The same evidence reflecting the actual file-sharing activity on the defendant’s computer also was sufficient to prove the charge of possession with the intent to disseminate: in order to disseminate these files containing child pornography, by definition the defendant first had to possess these files, and the file-sharing activity reflects an intent to disseminate.
- Restitution. The Commonwealth appeals with respect to the denial of its request for a hearing on its motion for restitution. The trial judge based his denial of the request and related denial of the motion for reconsideration on the ground that a hearing on the motion was a necessary prerequisite to the motion’s allowance, and the defendant’s right to due process required that, at such a hearing, the victim identified by the Commonwealth, referred to by the pseudonym “Vicky,” appear and testify. We disagree, and accordingly remand for a hearing at which the victim need not appear.
The relevant background facts are these. Following the judge’s finding of the defendant to be guilty of all charges, the Commonwealth requested that as a component of his sentence, the defendant be required to make restitution to Vicky, a victim of some of the child pornography in the defendant’s possession, and requested a hearing to establish the amount of restitution. In support of its motion, the Commonwealth filed a memorandum accompanied by exhibits, including a sworn victim impact statement signed by Vicky, psychological evaluations, and an economic analysis of lost wages. The judge agreed with the Commonwealth that Vicky qualified as a victim of the defendant’s crimes who might be eligible for restitution, but declined to hold a restitution hearing because he found that to do so would require the victim’s presence, and he wanted to spare her that experience. The judge appeared to have concluded that this court’s decision in Commonwealth v. Denehy, 466 Mass. 723, 740 (2014), made Vicky’s appearance mandatory.

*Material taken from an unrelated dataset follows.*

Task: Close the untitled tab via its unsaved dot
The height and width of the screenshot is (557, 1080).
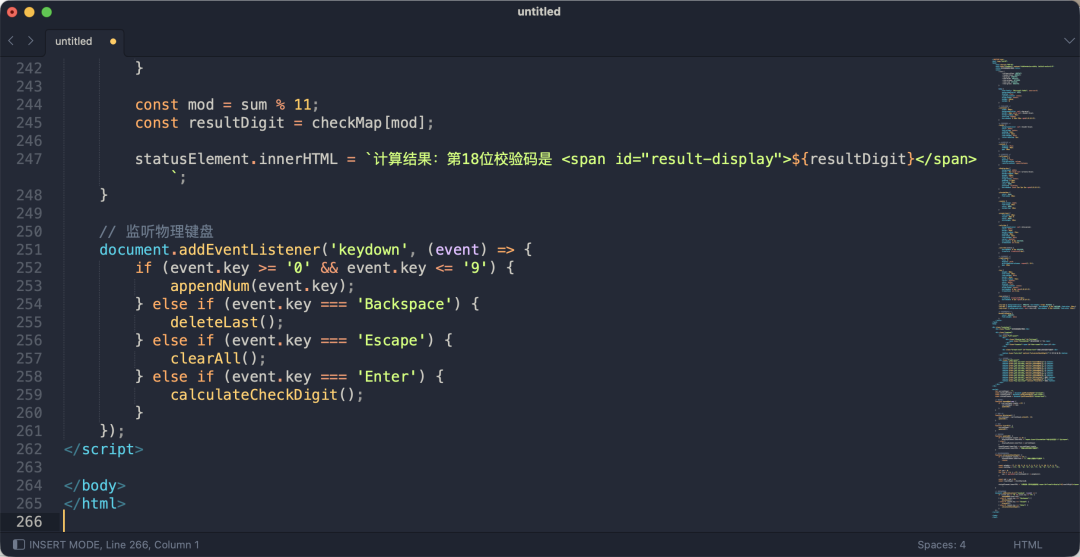Action: (x=112, y=42)
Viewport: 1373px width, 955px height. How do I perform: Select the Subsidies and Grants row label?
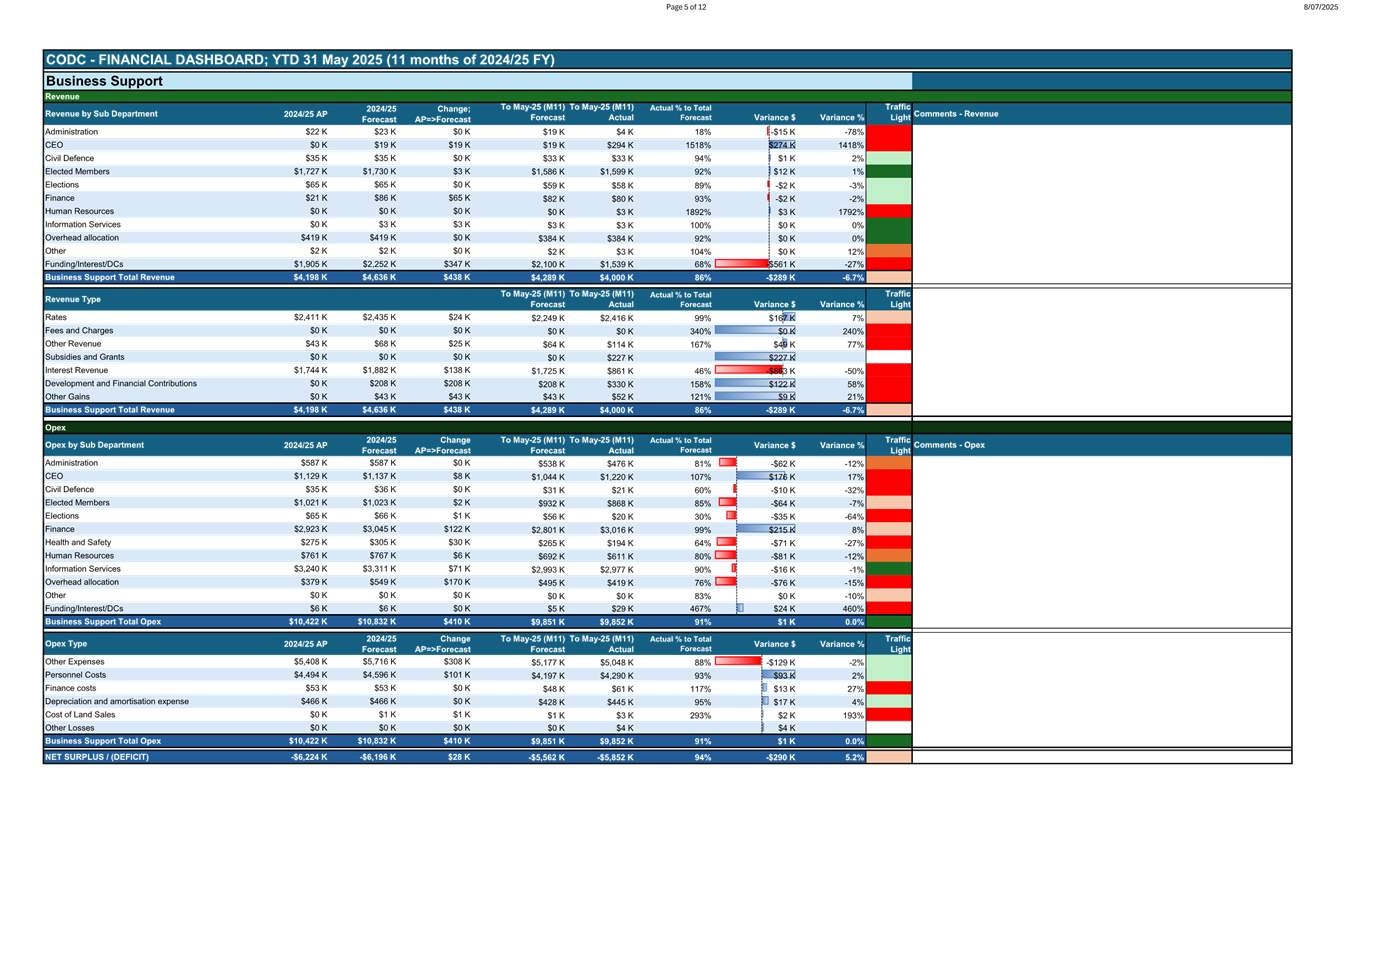[85, 357]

A judge unquestionably has the power to order restitution as a condition of probation. See Denehy, 466 Mass. at 737, and cases cited. In a case where restitution is sought, if the defendant does not stipulate to the restitution amount, the judge should conduct an evidentiary hearing, at which the victim may testify regarding the amount of the loss. Commonwealth v. Henry, 475 Mass. 117, 120 (2016). A restitution hearing “need not be elaborate,” but must be “reasonable and fair.” Commonwealth v. Nawn, 394 Mass. 1, 7 (1985). The opportunity to cross-examine witnesses is one, but by no means the only, measure of such fairness. See Commonwealth v. Casanova, 65 Mass. App. Ct. 750, 755-756 (2006) (hearsay, if reliable, is admissible to carry Commonwealth’s burden at restitution hearing). The hearing must be flexible in nature, and all reliable evidence should be considered. See id. (restitution process “should be flexible enough to consider evidence including letters, affidavits, and other material that would not be admissible in an adversary criminal trial” [citation omitted]).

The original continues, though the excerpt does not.